YOUR INSTRUCTIONS
Copy each of the following records word for word, keeping every line as it appears.

— Start of EXTRACTED MATERIAL —

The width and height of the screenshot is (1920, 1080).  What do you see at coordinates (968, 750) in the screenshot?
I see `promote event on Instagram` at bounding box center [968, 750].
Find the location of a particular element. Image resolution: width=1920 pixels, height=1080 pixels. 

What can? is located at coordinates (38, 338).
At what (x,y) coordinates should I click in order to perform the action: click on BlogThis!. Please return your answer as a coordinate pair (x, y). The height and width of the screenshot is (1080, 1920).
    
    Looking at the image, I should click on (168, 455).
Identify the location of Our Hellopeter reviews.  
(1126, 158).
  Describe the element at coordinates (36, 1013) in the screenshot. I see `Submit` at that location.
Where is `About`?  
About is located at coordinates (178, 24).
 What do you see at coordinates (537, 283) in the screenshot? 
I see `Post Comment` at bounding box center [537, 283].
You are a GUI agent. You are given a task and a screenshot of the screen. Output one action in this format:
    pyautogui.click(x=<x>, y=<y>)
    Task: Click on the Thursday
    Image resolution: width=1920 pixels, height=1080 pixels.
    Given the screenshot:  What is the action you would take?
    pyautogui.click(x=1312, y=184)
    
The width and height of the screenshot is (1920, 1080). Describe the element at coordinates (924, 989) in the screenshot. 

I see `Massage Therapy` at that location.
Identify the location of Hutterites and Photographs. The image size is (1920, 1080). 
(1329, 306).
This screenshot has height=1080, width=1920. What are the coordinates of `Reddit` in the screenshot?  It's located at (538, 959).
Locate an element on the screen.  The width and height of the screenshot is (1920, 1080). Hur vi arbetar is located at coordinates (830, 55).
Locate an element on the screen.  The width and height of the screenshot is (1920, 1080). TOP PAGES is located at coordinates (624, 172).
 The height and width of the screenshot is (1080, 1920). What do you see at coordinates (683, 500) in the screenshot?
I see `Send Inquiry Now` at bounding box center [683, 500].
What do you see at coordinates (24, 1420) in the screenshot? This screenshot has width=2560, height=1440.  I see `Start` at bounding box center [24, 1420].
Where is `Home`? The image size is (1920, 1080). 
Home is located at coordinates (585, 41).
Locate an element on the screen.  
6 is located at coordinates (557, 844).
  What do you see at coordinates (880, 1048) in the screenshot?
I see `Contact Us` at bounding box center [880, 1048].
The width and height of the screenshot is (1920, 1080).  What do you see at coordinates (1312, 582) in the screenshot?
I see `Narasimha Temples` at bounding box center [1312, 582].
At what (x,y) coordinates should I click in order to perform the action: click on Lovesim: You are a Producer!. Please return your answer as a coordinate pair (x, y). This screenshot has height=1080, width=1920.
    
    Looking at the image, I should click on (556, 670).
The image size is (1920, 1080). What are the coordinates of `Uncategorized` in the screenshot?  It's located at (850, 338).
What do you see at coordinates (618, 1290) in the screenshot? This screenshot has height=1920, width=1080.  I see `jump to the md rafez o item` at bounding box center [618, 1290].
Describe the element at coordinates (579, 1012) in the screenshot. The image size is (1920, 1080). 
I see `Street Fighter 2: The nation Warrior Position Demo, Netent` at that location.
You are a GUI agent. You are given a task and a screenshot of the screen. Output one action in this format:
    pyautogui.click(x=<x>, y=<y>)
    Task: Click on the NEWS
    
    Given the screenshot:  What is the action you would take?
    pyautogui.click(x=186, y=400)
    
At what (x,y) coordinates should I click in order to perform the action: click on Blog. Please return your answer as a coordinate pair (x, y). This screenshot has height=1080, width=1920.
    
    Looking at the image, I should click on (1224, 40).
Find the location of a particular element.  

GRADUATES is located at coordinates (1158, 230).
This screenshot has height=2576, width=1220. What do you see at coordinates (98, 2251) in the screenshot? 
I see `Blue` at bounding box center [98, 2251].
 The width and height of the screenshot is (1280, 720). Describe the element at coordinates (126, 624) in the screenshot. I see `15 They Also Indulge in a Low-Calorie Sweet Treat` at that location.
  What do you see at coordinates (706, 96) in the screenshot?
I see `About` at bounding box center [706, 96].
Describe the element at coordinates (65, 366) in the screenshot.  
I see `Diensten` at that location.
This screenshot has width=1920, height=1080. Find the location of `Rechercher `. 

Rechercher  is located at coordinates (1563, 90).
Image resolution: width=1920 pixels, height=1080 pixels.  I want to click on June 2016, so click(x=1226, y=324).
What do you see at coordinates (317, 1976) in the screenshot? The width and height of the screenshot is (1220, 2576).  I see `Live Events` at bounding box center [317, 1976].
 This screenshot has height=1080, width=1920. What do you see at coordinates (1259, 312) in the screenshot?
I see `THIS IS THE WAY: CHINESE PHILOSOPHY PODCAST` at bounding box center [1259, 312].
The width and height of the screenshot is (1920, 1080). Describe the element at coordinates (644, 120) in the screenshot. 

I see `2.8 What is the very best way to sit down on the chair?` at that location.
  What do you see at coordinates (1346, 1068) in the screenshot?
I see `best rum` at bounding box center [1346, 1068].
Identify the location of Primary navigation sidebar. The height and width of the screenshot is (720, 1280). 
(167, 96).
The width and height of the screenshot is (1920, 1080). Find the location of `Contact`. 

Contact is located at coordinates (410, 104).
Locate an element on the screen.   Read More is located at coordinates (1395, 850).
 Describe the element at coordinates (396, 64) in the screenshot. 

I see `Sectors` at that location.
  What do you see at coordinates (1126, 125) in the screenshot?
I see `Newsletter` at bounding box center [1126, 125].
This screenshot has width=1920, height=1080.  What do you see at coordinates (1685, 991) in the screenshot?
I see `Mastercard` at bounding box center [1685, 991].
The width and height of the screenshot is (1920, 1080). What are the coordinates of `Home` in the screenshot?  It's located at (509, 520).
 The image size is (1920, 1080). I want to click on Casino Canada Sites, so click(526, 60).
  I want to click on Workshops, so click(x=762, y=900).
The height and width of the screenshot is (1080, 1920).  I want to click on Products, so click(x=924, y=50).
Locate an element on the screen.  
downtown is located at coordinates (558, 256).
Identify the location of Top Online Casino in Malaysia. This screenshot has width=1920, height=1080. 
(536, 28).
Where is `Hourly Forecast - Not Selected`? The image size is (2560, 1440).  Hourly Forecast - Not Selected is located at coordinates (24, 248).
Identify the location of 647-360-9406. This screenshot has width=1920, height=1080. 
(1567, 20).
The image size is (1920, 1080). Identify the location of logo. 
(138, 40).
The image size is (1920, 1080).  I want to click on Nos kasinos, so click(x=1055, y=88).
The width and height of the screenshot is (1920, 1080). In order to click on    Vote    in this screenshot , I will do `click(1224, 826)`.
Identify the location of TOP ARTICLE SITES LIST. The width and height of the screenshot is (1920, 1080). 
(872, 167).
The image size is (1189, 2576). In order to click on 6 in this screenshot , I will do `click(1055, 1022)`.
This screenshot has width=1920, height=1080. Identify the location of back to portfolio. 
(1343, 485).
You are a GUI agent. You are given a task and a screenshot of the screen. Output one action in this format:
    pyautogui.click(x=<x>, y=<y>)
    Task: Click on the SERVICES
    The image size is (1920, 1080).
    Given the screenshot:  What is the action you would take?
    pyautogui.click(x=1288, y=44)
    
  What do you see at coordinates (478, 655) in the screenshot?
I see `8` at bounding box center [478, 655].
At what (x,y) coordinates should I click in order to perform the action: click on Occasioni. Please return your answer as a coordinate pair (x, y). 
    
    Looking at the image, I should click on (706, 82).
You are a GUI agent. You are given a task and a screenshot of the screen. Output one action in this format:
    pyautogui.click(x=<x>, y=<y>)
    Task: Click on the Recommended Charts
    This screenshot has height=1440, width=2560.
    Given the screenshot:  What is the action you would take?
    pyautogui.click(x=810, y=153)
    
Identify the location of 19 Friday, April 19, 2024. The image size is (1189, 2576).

— End of EXTRACTED MATERIAL —

CORRECT RESULT
The width and height of the screenshot is (1920, 1080).  What do you see at coordinates (968, 750) in the screenshot?
I see `promote event on Instagram` at bounding box center [968, 750].
Find the location of a particular element. Image resolution: width=1920 pixels, height=1080 pixels. 

What can? is located at coordinates (38, 338).
At what (x,y) coordinates should I click in order to perform the action: click on BlogThis!. Please return your answer as a coordinate pair (x, y). The height and width of the screenshot is (1080, 1920).
    
    Looking at the image, I should click on (168, 455).
Identify the location of Our Hellopeter reviews.  
(1126, 158).
  Describe the element at coordinates (36, 1013) in the screenshot. I see `Submit` at that location.
Where is `About`?  
About is located at coordinates (178, 24).
 What do you see at coordinates (537, 283) in the screenshot? 
I see `Post Comment` at bounding box center [537, 283].
You are a GUI agent. You are given a task and a screenshot of the screen. Output one action in this format:
    pyautogui.click(x=<x>, y=<y>)
    Task: Click on the Thursday
    Image resolution: width=1920 pixels, height=1080 pixels.
    Given the screenshot:  What is the action you would take?
    pyautogui.click(x=1312, y=184)
    
The width and height of the screenshot is (1920, 1080). Describe the element at coordinates (924, 989) in the screenshot. 

I see `Massage Therapy` at that location.
Identify the location of Hutterites and Photographs. The image size is (1920, 1080). 
(1329, 306).
This screenshot has height=1080, width=1920. What are the coordinates of `Reddit` in the screenshot?  It's located at (538, 959).
Locate an element on the screen.  The width and height of the screenshot is (1920, 1080). Hur vi arbetar is located at coordinates (830, 55).
Locate an element on the screen.  The width and height of the screenshot is (1920, 1080). TOP PAGES is located at coordinates (624, 172).
 The height and width of the screenshot is (1080, 1920). What do you see at coordinates (683, 500) in the screenshot?
I see `Send Inquiry Now` at bounding box center [683, 500].
What do you see at coordinates (24, 1420) in the screenshot? This screenshot has width=2560, height=1440.  I see `Start` at bounding box center [24, 1420].
Where is `Home`? The image size is (1920, 1080). 
Home is located at coordinates (585, 41).
Locate an element on the screen.  
6 is located at coordinates (557, 844).
  What do you see at coordinates (880, 1048) in the screenshot?
I see `Contact Us` at bounding box center [880, 1048].
The width and height of the screenshot is (1920, 1080).  What do you see at coordinates (1312, 582) in the screenshot?
I see `Narasimha Temples` at bounding box center [1312, 582].
At what (x,y) coordinates should I click in order to perform the action: click on Lovesim: You are a Producer!. Please return your answer as a coordinate pair (x, y). This screenshot has height=1080, width=1920.
    
    Looking at the image, I should click on (556, 670).
The image size is (1920, 1080). What are the coordinates of `Uncategorized` in the screenshot?  It's located at (850, 338).
What do you see at coordinates (618, 1290) in the screenshot? This screenshot has height=1920, width=1080.  I see `jump to the md rafez o item` at bounding box center [618, 1290].
Describe the element at coordinates (579, 1012) in the screenshot. The image size is (1920, 1080). 
I see `Street Fighter 2: The nation Warrior Position Demo, Netent` at that location.
You are a GUI agent. You are given a task and a screenshot of the screen. Output one action in this format:
    pyautogui.click(x=<x>, y=<y>)
    Task: Click on the NEWS
    
    Given the screenshot:  What is the action you would take?
    pyautogui.click(x=186, y=400)
    
At what (x,y) coordinates should I click in order to perform the action: click on Blog. Please return your answer as a coordinate pair (x, y). This screenshot has height=1080, width=1920.
    
    Looking at the image, I should click on (1224, 40).
Find the location of a particular element.  

GRADUATES is located at coordinates (1158, 230).
This screenshot has height=2576, width=1220. What do you see at coordinates (98, 2251) in the screenshot? 
I see `Blue` at bounding box center [98, 2251].
 The width and height of the screenshot is (1280, 720). Describe the element at coordinates (126, 624) in the screenshot. I see `15 They Also Indulge in a Low-Calorie Sweet Treat` at that location.
  What do you see at coordinates (706, 96) in the screenshot?
I see `About` at bounding box center [706, 96].
Describe the element at coordinates (65, 366) in the screenshot.  
I see `Diensten` at that location.
This screenshot has width=1920, height=1080. Find the location of `Rechercher `. 

Rechercher  is located at coordinates (1563, 90).
Image resolution: width=1920 pixels, height=1080 pixels.  I want to click on June 2016, so click(x=1226, y=324).
What do you see at coordinates (317, 1976) in the screenshot? The width and height of the screenshot is (1220, 2576).  I see `Live Events` at bounding box center [317, 1976].
 This screenshot has height=1080, width=1920. What do you see at coordinates (1259, 312) in the screenshot?
I see `THIS IS THE WAY: CHINESE PHILOSOPHY PODCAST` at bounding box center [1259, 312].
The width and height of the screenshot is (1920, 1080). Describe the element at coordinates (644, 120) in the screenshot. 

I see `2.8 What is the very best way to sit down on the chair?` at that location.
  What do you see at coordinates (1346, 1068) in the screenshot?
I see `best rum` at bounding box center [1346, 1068].
Identify the location of Primary navigation sidebar. The height and width of the screenshot is (720, 1280). 
(167, 96).
The width and height of the screenshot is (1920, 1080). Find the location of `Contact`. 

Contact is located at coordinates (410, 104).
Locate an element on the screen.   Read More is located at coordinates (1395, 850).
 Describe the element at coordinates (396, 64) in the screenshot. 

I see `Sectors` at that location.
  What do you see at coordinates (1126, 125) in the screenshot?
I see `Newsletter` at bounding box center [1126, 125].
This screenshot has width=1920, height=1080.  What do you see at coordinates (1685, 991) in the screenshot?
I see `Mastercard` at bounding box center [1685, 991].
The width and height of the screenshot is (1920, 1080). What are the coordinates of `Home` in the screenshot?  It's located at (509, 520).
 The image size is (1920, 1080). I want to click on Casino Canada Sites, so click(526, 60).
  I want to click on Workshops, so click(x=762, y=900).
The height and width of the screenshot is (1080, 1920).  I want to click on Products, so click(x=924, y=50).
Locate an element on the screen.  
downtown is located at coordinates (558, 256).
Identify the location of Top Online Casino in Malaysia. This screenshot has width=1920, height=1080. 
(536, 28).
Where is `Hourly Forecast - Not Selected`? The image size is (2560, 1440).  Hourly Forecast - Not Selected is located at coordinates (24, 248).
Identify the location of 647-360-9406. This screenshot has width=1920, height=1080. 
(1567, 20).
The image size is (1920, 1080). Identify the location of logo. 
(138, 40).
The image size is (1920, 1080).  I want to click on Nos kasinos, so click(x=1055, y=88).
The width and height of the screenshot is (1920, 1080). In order to click on    Vote    in this screenshot , I will do `click(1224, 826)`.
Identify the location of TOP ARTICLE SITES LIST. The width and height of the screenshot is (1920, 1080). 
(872, 167).
The image size is (1189, 2576). In order to click on 6 in this screenshot , I will do `click(1055, 1022)`.
This screenshot has width=1920, height=1080. Identify the location of back to portfolio. 
(1343, 485).
You are a GUI agent. You are given a task and a screenshot of the screen. Output one action in this format:
    pyautogui.click(x=<x>, y=<y>)
    Task: Click on the SERVICES
    The image size is (1920, 1080).
    Given the screenshot:  What is the action you would take?
    pyautogui.click(x=1288, y=44)
    
  What do you see at coordinates (478, 655) in the screenshot?
I see `8` at bounding box center [478, 655].
At what (x,y) coordinates should I click in order to perform the action: click on Occasioni. Please return your answer as a coordinate pair (x, y). 
    
    Looking at the image, I should click on (706, 82).
You are a GUI agent. You are given a task and a screenshot of the screen. Output one action in this format:
    pyautogui.click(x=<x>, y=<y>)
    Task: Click on the Recommended Charts
    This screenshot has height=1440, width=2560.
    Given the screenshot:  What is the action you would take?
    pyautogui.click(x=810, y=153)
    
Identify the location of 19 Friday, April 19, 2024. The image size is (1189, 2576).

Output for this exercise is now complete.